# INSTRUCTION:
Count the lines below that contain the word "icon" and give only that number.

# MATERIAL SHOWN:
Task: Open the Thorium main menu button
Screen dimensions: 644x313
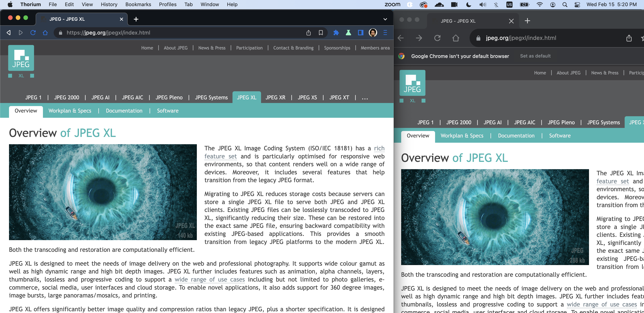Action: [x=385, y=33]
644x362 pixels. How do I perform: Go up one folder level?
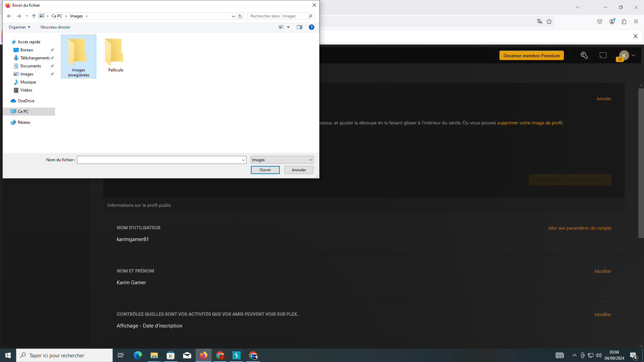pos(34,16)

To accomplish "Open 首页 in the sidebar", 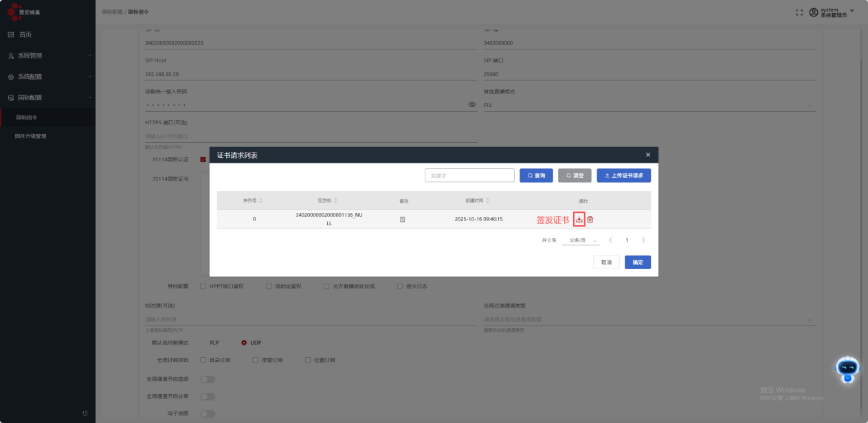I will 25,34.
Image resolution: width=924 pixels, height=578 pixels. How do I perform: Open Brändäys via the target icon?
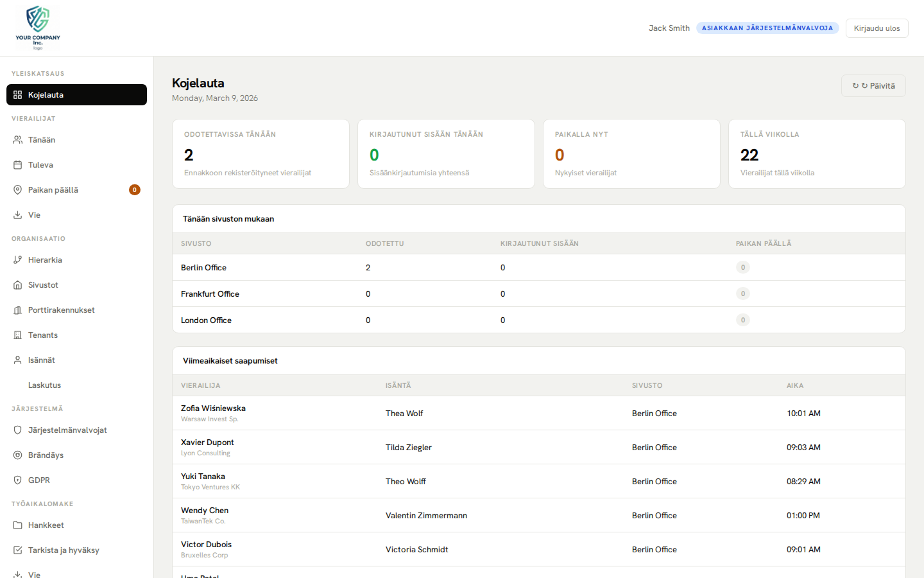17,455
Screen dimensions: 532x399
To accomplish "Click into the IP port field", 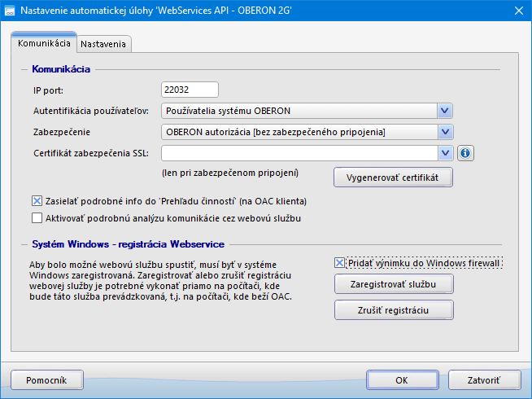I will point(190,90).
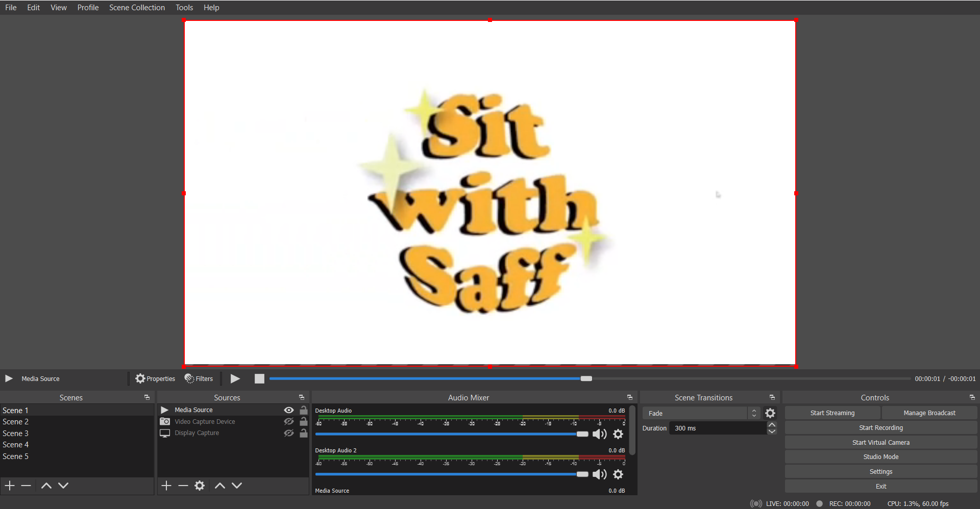980x509 pixels.
Task: Select Scene 3 in the Scenes list
Action: (16, 434)
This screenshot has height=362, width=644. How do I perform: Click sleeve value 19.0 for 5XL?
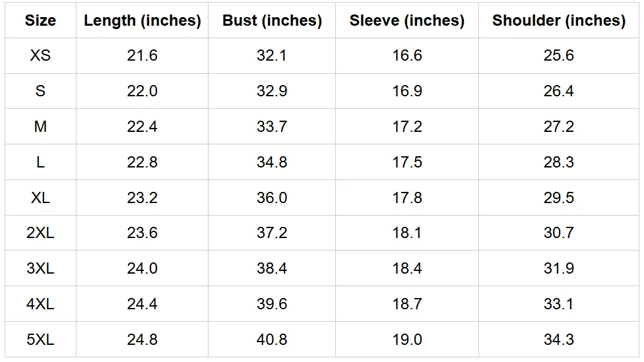click(x=407, y=340)
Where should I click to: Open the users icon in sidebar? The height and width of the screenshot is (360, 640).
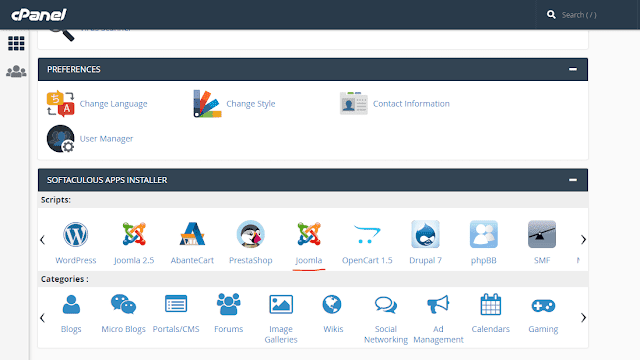pyautogui.click(x=16, y=72)
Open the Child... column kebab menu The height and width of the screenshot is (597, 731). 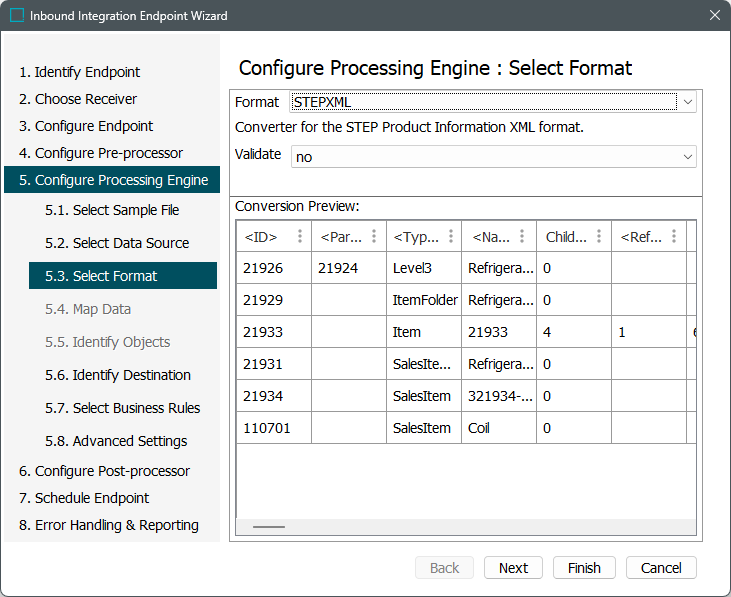[x=598, y=237]
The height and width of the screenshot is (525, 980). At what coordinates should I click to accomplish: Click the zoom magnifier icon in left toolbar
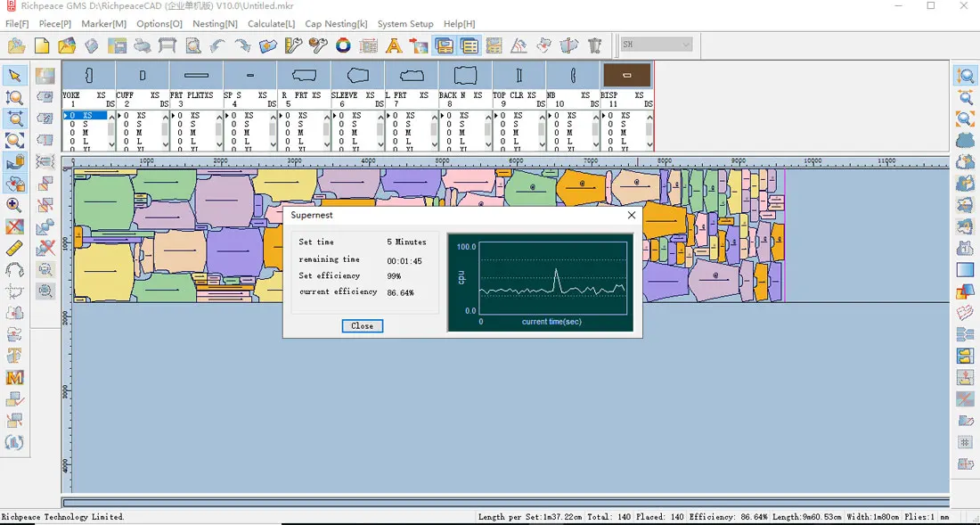[14, 204]
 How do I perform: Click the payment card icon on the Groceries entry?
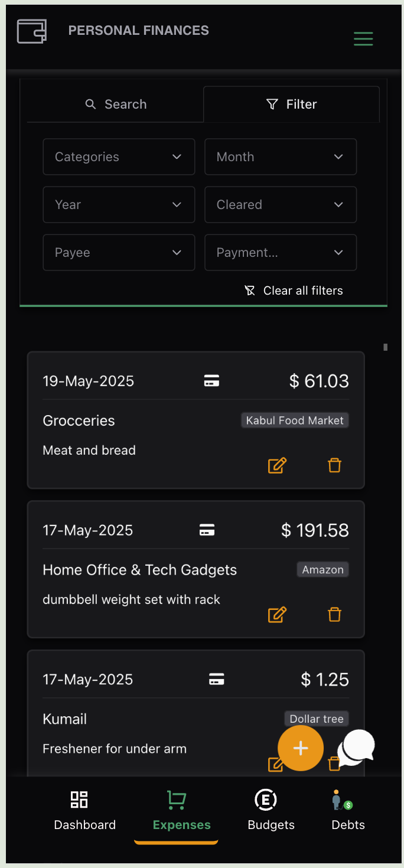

# EXERCISE RESULT:
4